(Records excerpted from a collection)
=== Section Start ===

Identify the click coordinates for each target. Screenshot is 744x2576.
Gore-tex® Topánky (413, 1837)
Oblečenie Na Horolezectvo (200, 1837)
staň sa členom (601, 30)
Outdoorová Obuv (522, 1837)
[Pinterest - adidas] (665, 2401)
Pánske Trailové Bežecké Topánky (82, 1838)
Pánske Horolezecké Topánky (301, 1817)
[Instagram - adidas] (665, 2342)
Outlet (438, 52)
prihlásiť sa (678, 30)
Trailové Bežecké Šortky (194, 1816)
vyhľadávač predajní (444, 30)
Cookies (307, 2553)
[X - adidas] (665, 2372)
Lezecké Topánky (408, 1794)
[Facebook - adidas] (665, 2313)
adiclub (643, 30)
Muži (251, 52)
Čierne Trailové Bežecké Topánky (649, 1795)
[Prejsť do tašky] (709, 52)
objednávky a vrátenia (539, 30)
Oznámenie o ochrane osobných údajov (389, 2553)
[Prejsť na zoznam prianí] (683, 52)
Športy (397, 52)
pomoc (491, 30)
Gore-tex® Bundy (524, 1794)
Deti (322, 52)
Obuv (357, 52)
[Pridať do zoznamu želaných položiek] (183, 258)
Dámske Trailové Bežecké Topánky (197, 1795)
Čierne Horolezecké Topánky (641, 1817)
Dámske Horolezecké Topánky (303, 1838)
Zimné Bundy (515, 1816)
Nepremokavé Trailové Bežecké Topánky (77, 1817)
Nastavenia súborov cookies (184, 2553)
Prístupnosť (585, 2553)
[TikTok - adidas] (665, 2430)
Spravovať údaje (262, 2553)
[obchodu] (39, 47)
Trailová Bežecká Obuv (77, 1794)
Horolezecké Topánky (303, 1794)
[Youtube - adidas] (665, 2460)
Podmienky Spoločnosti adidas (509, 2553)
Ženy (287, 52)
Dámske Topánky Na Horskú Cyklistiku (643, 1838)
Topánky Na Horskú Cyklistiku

=== Section End ===

Look above for the line holding "Muži (251, 52)", then set down exactly that line and every line after it up to and including the line holding "[Pridať do zoznamu", with nothing else.

Muži (251, 52)
Čierne Trailové Bežecké Topánky (649, 1795)
[Prejsť do tašky] (709, 52)
objednávky a vrátenia (539, 30)
Oznámenie o ochrane osobných údajov (389, 2553)
[Prejsť na zoznam prianí] (683, 52)
Športy (397, 52)
pomoc (491, 30)
Gore-tex® Bundy (524, 1794)
Deti (322, 52)
Obuv (357, 52)
[Pridať do zoznamu želaných položiek] (183, 258)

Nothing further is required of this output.